── Available data

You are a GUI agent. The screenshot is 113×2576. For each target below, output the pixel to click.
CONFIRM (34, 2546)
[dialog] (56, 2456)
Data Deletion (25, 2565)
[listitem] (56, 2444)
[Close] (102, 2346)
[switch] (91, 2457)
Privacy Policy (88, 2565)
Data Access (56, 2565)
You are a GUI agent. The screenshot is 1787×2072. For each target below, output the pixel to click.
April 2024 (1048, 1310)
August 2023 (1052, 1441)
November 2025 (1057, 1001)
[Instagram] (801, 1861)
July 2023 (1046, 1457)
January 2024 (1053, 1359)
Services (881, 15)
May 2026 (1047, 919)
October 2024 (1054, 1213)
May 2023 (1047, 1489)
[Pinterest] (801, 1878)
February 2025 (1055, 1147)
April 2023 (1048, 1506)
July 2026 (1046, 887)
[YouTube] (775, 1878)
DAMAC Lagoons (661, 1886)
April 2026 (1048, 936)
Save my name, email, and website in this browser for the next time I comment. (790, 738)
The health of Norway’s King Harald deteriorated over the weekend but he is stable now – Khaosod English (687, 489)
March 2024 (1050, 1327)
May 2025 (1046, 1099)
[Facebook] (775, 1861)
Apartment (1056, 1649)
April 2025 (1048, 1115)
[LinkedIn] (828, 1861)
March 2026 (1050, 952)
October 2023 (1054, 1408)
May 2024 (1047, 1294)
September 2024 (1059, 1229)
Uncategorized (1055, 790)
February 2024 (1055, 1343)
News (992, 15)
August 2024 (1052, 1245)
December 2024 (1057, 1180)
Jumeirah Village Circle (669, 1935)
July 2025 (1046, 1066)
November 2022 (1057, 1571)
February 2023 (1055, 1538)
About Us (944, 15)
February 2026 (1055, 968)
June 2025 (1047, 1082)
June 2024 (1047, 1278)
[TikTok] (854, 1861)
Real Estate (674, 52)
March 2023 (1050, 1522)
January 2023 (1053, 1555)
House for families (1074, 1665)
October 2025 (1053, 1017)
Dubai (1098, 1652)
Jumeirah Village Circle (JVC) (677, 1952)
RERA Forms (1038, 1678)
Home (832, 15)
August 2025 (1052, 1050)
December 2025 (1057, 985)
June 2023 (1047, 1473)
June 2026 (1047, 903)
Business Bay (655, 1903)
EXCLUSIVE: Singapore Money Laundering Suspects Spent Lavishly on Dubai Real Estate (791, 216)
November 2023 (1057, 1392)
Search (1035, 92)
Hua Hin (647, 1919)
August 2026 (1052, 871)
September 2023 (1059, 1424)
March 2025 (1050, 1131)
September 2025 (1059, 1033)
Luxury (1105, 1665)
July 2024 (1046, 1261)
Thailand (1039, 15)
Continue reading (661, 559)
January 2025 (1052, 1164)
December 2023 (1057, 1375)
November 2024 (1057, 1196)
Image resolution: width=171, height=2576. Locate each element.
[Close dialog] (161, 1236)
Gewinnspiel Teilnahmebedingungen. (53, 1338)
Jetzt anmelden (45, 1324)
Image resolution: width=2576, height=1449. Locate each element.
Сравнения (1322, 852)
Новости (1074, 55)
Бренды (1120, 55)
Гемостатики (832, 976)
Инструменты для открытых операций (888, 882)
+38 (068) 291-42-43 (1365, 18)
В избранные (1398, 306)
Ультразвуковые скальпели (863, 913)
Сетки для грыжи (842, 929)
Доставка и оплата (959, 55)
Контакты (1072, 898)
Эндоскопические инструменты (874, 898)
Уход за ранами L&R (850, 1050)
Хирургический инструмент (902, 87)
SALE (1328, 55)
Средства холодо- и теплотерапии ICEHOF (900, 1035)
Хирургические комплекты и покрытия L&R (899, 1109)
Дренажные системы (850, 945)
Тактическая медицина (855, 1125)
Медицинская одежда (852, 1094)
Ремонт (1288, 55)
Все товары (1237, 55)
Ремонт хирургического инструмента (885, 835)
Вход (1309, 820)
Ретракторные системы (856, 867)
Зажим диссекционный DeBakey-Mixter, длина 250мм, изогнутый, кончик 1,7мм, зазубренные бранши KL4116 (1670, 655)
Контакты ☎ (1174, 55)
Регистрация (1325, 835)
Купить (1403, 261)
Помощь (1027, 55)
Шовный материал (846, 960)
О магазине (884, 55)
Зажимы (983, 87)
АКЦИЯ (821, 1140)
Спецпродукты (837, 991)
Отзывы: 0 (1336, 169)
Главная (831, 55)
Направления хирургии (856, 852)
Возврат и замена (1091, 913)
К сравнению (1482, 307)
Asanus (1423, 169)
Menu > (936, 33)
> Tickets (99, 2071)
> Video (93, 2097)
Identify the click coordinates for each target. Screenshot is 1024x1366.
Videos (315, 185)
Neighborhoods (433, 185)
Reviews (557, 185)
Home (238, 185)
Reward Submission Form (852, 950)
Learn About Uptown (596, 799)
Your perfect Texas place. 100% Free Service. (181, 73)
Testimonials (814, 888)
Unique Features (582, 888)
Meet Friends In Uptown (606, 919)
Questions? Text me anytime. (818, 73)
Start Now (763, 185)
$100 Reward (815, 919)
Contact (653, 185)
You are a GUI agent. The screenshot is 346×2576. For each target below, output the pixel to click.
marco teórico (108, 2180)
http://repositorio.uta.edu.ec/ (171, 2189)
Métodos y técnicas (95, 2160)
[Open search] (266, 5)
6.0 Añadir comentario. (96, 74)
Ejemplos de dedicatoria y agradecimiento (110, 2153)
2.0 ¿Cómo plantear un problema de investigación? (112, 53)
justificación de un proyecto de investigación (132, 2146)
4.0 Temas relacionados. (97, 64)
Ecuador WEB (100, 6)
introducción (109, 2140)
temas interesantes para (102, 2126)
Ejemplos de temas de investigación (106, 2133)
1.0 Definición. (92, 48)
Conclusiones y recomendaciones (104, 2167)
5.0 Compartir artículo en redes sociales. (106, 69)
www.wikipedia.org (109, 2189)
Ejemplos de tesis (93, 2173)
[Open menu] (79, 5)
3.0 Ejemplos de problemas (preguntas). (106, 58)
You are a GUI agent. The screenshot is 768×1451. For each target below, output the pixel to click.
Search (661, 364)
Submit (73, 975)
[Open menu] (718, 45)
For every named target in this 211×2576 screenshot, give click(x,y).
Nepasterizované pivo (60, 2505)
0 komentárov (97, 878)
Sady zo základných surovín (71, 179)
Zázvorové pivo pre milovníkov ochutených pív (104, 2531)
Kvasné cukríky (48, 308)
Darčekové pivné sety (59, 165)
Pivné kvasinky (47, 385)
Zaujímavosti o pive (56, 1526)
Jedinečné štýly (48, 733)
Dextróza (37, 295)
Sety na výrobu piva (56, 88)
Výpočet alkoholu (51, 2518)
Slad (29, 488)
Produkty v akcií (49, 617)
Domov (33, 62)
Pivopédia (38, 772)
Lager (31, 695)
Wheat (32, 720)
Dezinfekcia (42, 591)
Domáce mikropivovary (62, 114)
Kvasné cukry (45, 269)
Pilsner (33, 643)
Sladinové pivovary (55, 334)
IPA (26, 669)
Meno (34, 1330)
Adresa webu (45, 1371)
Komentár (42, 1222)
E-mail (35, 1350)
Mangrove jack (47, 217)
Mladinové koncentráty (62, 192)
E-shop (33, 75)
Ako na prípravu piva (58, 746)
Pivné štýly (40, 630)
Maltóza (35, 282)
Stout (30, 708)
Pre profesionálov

────

> [Your assignment]:
Restate every entry above word for word.

> [Response to this exercise]:
You are a GUI agent. The screenshot is 113×2576. For each target below, output the pixel to click.
CONFIRM (34, 2546)
[dialog] (56, 2456)
Data Deletion (25, 2565)
[listitem] (56, 2444)
[Close] (102, 2346)
[switch] (91, 2457)
Privacy Policy (88, 2565)
Data Access (56, 2565)
You are a GUI agent. The screenshot is 1787×2072. For each target below, output the pixel to click.
April 2024 (1048, 1310)
August 2023 (1052, 1441)
November 2025 (1057, 1001)
[Instagram] (801, 1861)
July 2023 (1046, 1457)
January 2024 (1053, 1359)
Services (881, 15)
May 2026 (1047, 919)
October 2024 (1054, 1213)
May 2023 (1047, 1489)
[Pinterest] (801, 1878)
February 2025 (1055, 1147)
April 2023 (1048, 1506)
July 2026 (1046, 887)
[YouTube] (775, 1878)
DAMAC Lagoons (661, 1886)
April 2026 (1048, 936)
Save my name, email, and website in this browser for the next time I comment. (790, 738)
The health of Norway’s King Harald deteriorated over the weekend but he is stable now – Khaosod English (687, 489)
March 2024 (1050, 1327)
May 2025 (1046, 1099)
[Facebook] (775, 1861)
Apartment (1056, 1649)
April 2025 (1048, 1115)
[LinkedIn] (828, 1861)
March 2026 (1050, 952)
October 2023 (1054, 1408)
May 2024 (1047, 1294)
September 2024 (1059, 1229)
Uncategorized (1055, 790)
February 2024 (1055, 1343)
News (992, 15)
August 2024 (1052, 1245)
December 2024 (1057, 1180)
Jumeirah Village Circle (669, 1935)
July 2025 (1046, 1066)
November 2022 (1057, 1571)
February 2023 (1055, 1538)
About Us (944, 15)
February 2026 (1055, 968)
June 2025 (1047, 1082)
June 2024 (1047, 1278)
[TikTok] (854, 1861)
Real Estate (674, 52)
March 2023 (1050, 1522)
January 2023 (1053, 1555)
House for families (1074, 1665)
October 2025 (1053, 1017)
Dubai (1098, 1652)
Jumeirah Village Circle (JVC) (677, 1952)
RERA Forms (1038, 1678)
Home (832, 15)
August 2025 (1052, 1050)
December 2025 (1057, 985)
June 2023 (1047, 1473)
June 2026 (1047, 903)
Business Bay (655, 1903)
EXCLUSIVE: Singapore Money Laundering Suspects Spent Lavishly on Dubai Real Estate (791, 216)
November 2023 (1057, 1392)
Search (1035, 92)
Hua Hin (647, 1919)
August 2026 (1052, 871)
September 2023 (1059, 1424)
March 2025 (1050, 1131)
September 2025 (1059, 1033)
Luxury (1105, 1665)
July 2024 (1046, 1261)
Thailand (1039, 15)
Continue reading (661, 559)
January 2025 (1052, 1164)
December 2023 (1057, 1375)
November 2024 (1057, 1196)
Image resolution: width=171, height=2576. Locate each element.
[Close dialog] (161, 1236)
Gewinnspiel Teilnahmebedingungen. (53, 1338)
Jetzt anmelden (45, 1324)
Image resolution: width=2576, height=1449. Locate each element.
Сравнения (1322, 852)
Новости (1074, 55)
Бренды (1120, 55)
Гемостатики (832, 976)
Инструменты для открытых операций (888, 882)
+38 (068) 291-42-43 (1365, 18)
В избранные (1398, 306)
Ультразвуковые скальпели (863, 913)
Сетки для грыжи (842, 929)
Доставка и оплата (959, 55)
Контакты (1072, 898)
Эндоскопические инструменты (874, 898)
Уход за ранами L&R (850, 1050)
Хирургический инструмент (902, 87)
SALE (1328, 55)
Средства холодо- и теплотерапии ICEHOF (900, 1035)
Хирургические комплекты и покрытия L&R (899, 1109)
Дренажные системы (850, 945)
Тактическая медицина (855, 1125)
Медицинская одежда (852, 1094)
Ремонт (1288, 55)
Все товары (1237, 55)
Ремонт хирургического инструмента (885, 835)
Вход (1309, 820)
Ретракторные системы (856, 867)
Зажим диссекционный DeBakey-Mixter, длина 250мм, изогнутый, кончик 1,7мм, зазубренные бранши KL4116 (1670, 655)
Контакты ☎ (1174, 55)
Регистрация (1325, 835)
Купить (1403, 261)
Помощь (1027, 55)
Шовный материал (846, 960)
О магазине (884, 55)
Зажимы (983, 87)
АКЦИЯ (821, 1140)
Спецпродукты (837, 991)
Отзывы: 0 (1336, 169)
Главная (831, 55)
Направления хирургии (856, 852)
Возврат и замена (1091, 913)
К сравнению (1482, 307)
Asanus (1423, 169)
Menu > (936, 33)
> Tickets (99, 2071)
> Video (93, 2097)
Identify the click coordinates for each target. Screenshot is 1024x1366.
Videos (315, 185)
Neighborhoods (433, 185)
Reviews (557, 185)
Home (238, 185)
Reward Submission Form (852, 950)
Learn About Uptown (596, 799)
Your perfect Texas place. 100% Free Service. (181, 73)
Testimonials (814, 888)
Unique Features (582, 888)
Meet Friends In Uptown (606, 919)
Questions? Text me anytime. (818, 73)
Start Now (763, 185)
$100 Reward (815, 919)
Contact (653, 185)
You are a GUI agent. The screenshot is 346×2576. For each target below, output the pixel to click.
marco teórico (108, 2180)
http://repositorio.uta.edu.ec/ (171, 2189)
Métodos y técnicas (95, 2160)
[Open search] (266, 5)
6.0 Añadir comentario. (96, 74)
Ejemplos de dedicatoria y agradecimiento (110, 2153)
2.0 ¿Cómo plantear un problema de investigación? (112, 53)
justificación de un proyecto de investigación (132, 2146)
4.0 Temas relacionados. (97, 64)
Ecuador WEB (100, 6)
introducción (109, 2140)
temas interesantes para (102, 2126)
Ejemplos de temas de investigación (106, 2133)
1.0 Definición. (92, 48)
Conclusiones y recomendaciones (104, 2167)
5.0 Compartir artículo en redes sociales. (106, 69)
www.wikipedia.org (109, 2189)
Ejemplos de tesis (93, 2173)
[Open menu] (79, 5)
3.0 Ejemplos de problemas (preguntas). (106, 58)
You are a GUI agent. The screenshot is 768×1451. For each target below, output the pixel to click.
Search (661, 364)
Submit (73, 975)
[Open menu] (718, 45)
For every named target in this 211×2576 screenshot, give click(x,y).
Nepasterizované pivo (60, 2505)
0 komentárov (97, 878)
Sady zo základných surovín (71, 179)
Zázvorové pivo pre milovníkov ochutených pív (104, 2531)
Kvasné cukríky (48, 308)
Darčekové pivné sety (59, 165)
Pivné kvasinky (47, 385)
Zaujímavosti o pive (56, 1526)
Jedinečné štýly (48, 733)
Dextróza (37, 295)
Sety na výrobu piva (56, 88)
Výpočet alkoholu (51, 2518)
Slad (29, 488)
Produkty v akcií (49, 617)
Domov (33, 62)
Pivopédia (38, 772)
Lager (31, 695)
Wheat (32, 720)
Dezinfekcia (42, 591)
Domáce mikropivovary (62, 114)
Kvasné cukry (45, 269)
Pilsner (33, 643)
Sladinové pivovary (55, 334)
IPA (26, 669)
Meno (34, 1330)
Adresa webu (45, 1371)
Komentár (42, 1222)
E-mail (35, 1350)
Mangrove jack (47, 217)
Mladinové koncentráty (62, 192)
E-shop (33, 75)
Ako na prípravu piva (58, 746)
Pivné štýly (40, 630)
Maltóza (35, 282)
Stout (30, 708)
Pre profesionálov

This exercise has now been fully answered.